Utilization of CO₂ as Energy Resources

– Electrochemical Bio-Conversion of Carbon Dioxide into Methane

Abstract

We are proposing a sustainable carbon cycle system which gives a solution not only to mitigate global warming but also to supply a carbon-neutral energy resource. Carbon Capture and Storage technology could become a practical countermeasure to reduce emission of the greenhouse gas. Depleted petroleum reservoirs and aquifer have been proposed as candidate sites of CCS. The long-term aim of this research is to establish a bio-technological system to convert geologically-stored CO₂ into methane, as energy resources.

To develop a means for the conversion, we focus on technological application of a bio-electrochemical system using microbial catalyzed electrode （bio-cathode）. On the surface of bio-cathode, methanogenic microorganisms utilize electrons to convert CO₂ to methane. Such system is an attractive option for energy conversion, as the bio-cathode yields methane from electrical current, which can be provided by renewable energy sources. In other words, intermittent electrical energy provided by, for instance, wind turbines and solar cells can be stored in a stable energy form, methane.

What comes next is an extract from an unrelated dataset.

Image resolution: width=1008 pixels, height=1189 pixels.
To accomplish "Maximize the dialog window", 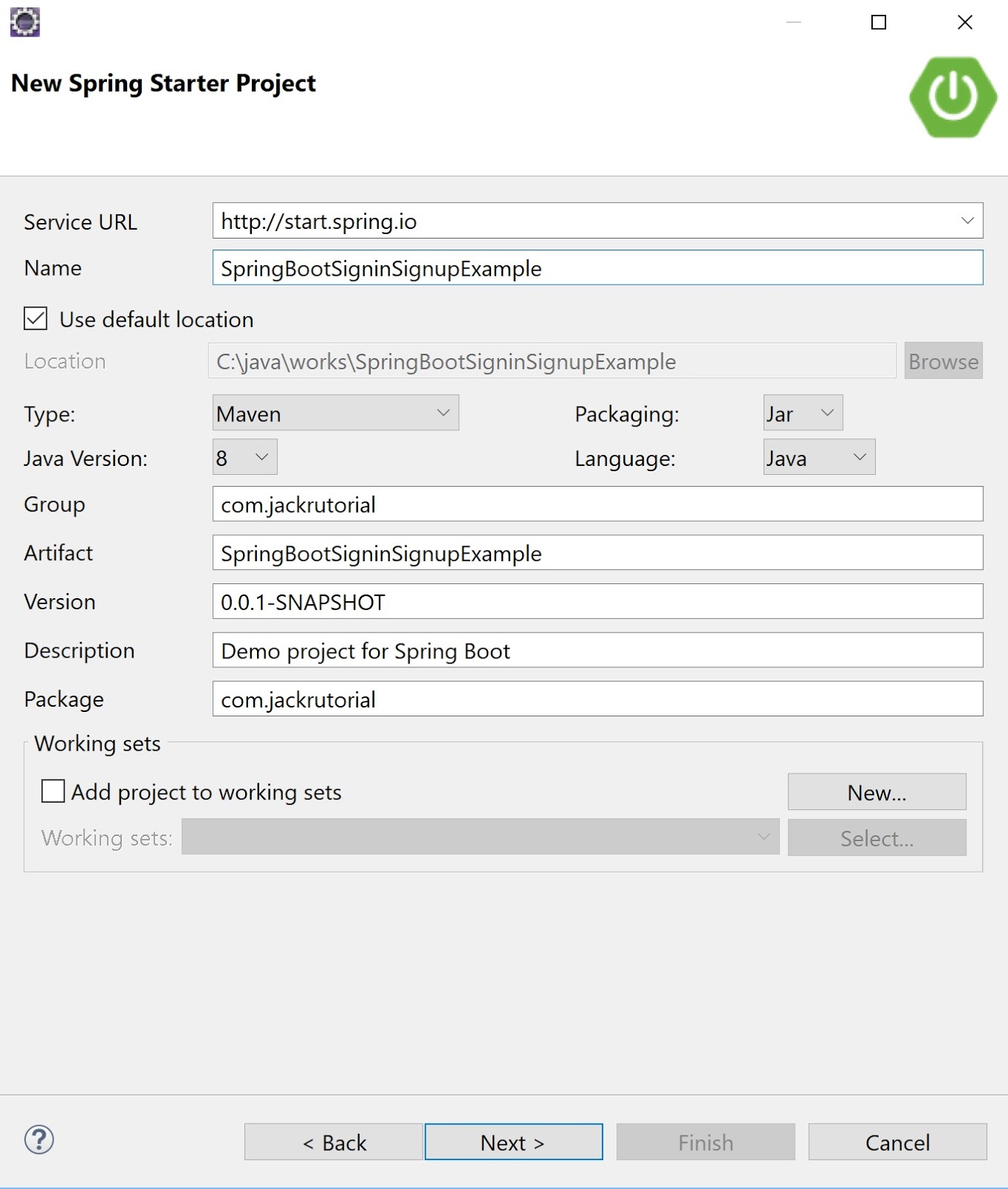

Toward technological application of the electro-methanogenic system, we examined electro-methanogenic activity of subsurface microorganisms. Indigenous microorganisms originated from a domestic oil reservoir were inoculated into bio-electrochemical reactor cells. Upon application of constant voltage of -0.70 V, the reactors produced methane at a rate of 1,100 mmol/day・m^－2（ cathode surface area）, which was the highest electro-methanogenic production rate. Moreover, current-to-methane conversion ef?ciency was almost 98%.

Thus, we concluded microorganisms indigenous to the subsurface reservoir are highly capable of electromethanogenic conversion of CO₂. Electrochemical and microbial analyses suggested a reaction mechanism, in which electron-releasing bacteria mediated electron transfer from the electrode to methanogenic archaea. These outcomes imply the possibility of electro-methanogenesis in subsurface CO₂ storage reservoirs. For further enhancement of the electromethanogenic activity, we are currently biotechnologically improving the biocatalysts as well as optimizing con?guration of the reactor system for subsurface reservoirs.